The main benefit of hierarchical planning and scheduling is that at each decision layer, only the most relevant information is used. E.g., when taking planning decisions, resource capacities are aggregated and the fine details of dealing with single resources are neglected. In contrast, when solving scheduling problems, only the weekly or daily assignments have to be scheduled [Kis2012]. However, these two types of decisions are strongly related and therefore only an efficient communication between the decision layers can guarantee successful method application.
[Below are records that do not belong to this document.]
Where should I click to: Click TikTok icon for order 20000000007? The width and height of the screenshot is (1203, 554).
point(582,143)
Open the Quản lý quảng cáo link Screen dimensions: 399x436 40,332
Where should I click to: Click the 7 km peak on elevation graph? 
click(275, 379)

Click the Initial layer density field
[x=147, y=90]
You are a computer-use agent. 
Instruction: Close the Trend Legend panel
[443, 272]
The considered problem is RCPSP (Resource Constrained Project Scheduling Problem) with/without alternatives [Capek2012]. It is characterized by a set of activities to be planned and scheduled. Order of these activities is partly defined by precedence constraints. Each activity requires some amount of the resources while every resource has planned capacity. The goal is to find a sequence of the planned activities and capacity of resources (i.e. a schedule) with respect to two criteria. One objective is to minimize the earliness/tardiness penalty (costs incurred by completing some of the jobs before or after their due-dates). The second objective is to minimize costs connected with increasing capacity of resources (e.g. hiring more employees or working overtime). Then the solution of the problem is a Pareto front considering these two objectives.
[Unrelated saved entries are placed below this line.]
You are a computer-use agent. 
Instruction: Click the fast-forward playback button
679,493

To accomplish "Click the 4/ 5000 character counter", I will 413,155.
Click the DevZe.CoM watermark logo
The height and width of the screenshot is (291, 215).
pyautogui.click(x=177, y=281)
For solving the above described problem, the first step will be to design a centralized and exact algorithm. The second step will be to propose a distributed hierarchical algorithm and to compare their performance with respect to the centralized one. In the case of the hierarchical algorithm the objective is to define the problem decomposition into layers and an efficient communication protocol between them. There are two requirements applied on the protocol. On one hand, the protocol has to carry enough information to allow the algorithm to find perspective solutions. On the other hand it should carry the only information needed to minimize the communication bandwidth.
- [Kis2012] T. Kis, A. Kovacs, A cutting plane approach for integrated planning and scheduling, Computers & Operations Research, Volume 39, Issue 2, February 2012, Pages 320-327.
- [Capek2012] R. Capek, P. Sucha, Z. Hanzalek, Production scheduling with alternative process plans, European Journal of Operational Research, Volume 217, Issue 2, 1 March 2012, Pages 300-311
Required skills: good background in operational research or combinatorial optimization. Knowledge of scheduling and or distributed algorithms is an advantage.